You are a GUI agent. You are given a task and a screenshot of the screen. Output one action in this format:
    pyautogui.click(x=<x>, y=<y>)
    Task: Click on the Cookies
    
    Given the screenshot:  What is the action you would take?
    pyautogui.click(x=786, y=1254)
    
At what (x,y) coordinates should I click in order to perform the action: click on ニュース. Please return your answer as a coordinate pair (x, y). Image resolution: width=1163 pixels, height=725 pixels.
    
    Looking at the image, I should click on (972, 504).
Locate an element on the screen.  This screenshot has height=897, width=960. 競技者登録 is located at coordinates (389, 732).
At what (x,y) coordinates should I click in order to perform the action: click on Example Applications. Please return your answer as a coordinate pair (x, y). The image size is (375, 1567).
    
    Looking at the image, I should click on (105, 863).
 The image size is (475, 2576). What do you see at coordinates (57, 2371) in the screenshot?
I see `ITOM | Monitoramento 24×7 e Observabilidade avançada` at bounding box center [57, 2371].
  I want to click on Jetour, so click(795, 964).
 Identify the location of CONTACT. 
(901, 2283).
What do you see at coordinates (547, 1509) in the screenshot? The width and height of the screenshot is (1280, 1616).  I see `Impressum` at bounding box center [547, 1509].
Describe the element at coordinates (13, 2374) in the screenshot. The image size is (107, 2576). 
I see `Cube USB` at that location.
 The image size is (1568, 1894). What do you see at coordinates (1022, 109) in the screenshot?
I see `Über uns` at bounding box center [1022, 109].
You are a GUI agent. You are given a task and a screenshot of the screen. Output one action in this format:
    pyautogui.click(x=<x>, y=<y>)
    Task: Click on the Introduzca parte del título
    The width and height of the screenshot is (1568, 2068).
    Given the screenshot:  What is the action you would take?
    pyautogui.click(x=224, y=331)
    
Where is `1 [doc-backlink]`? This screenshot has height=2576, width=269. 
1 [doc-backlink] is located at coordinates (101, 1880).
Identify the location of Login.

· · · · ·

= WHAT YOU HAVE TO DO =
Write out the records again exactly, from their first line through the line containing "What do you see at coordinates (547, 1509)", with both of those lines included.

= TASK OUTPUT =
You are a GUI agent. You are given a task and a screenshot of the screen. Output one action in this format:
    pyautogui.click(x=<x>, y=<y>)
    Task: Click on the Cookies
    
    Given the screenshot:  What is the action you would take?
    pyautogui.click(x=786, y=1254)
    
At what (x,y) coordinates should I click in order to perform the action: click on ニュース. Please return your answer as a coordinate pair (x, y). Image resolution: width=1163 pixels, height=725 pixels.
    
    Looking at the image, I should click on (972, 504).
Locate an element on the screen.  This screenshot has height=897, width=960. 競技者登録 is located at coordinates (389, 732).
At what (x,y) coordinates should I click in order to perform the action: click on Example Applications. Please return your answer as a coordinate pair (x, y). The image size is (375, 1567).
    
    Looking at the image, I should click on (105, 863).
 The image size is (475, 2576). What do you see at coordinates (57, 2371) in the screenshot?
I see `ITOM | Monitoramento 24×7 e Observabilidade avançada` at bounding box center [57, 2371].
  I want to click on Jetour, so click(795, 964).
 Identify the location of CONTACT. 
(901, 2283).
What do you see at coordinates (547, 1509) in the screenshot? The width and height of the screenshot is (1280, 1616).  I see `Impressum` at bounding box center [547, 1509].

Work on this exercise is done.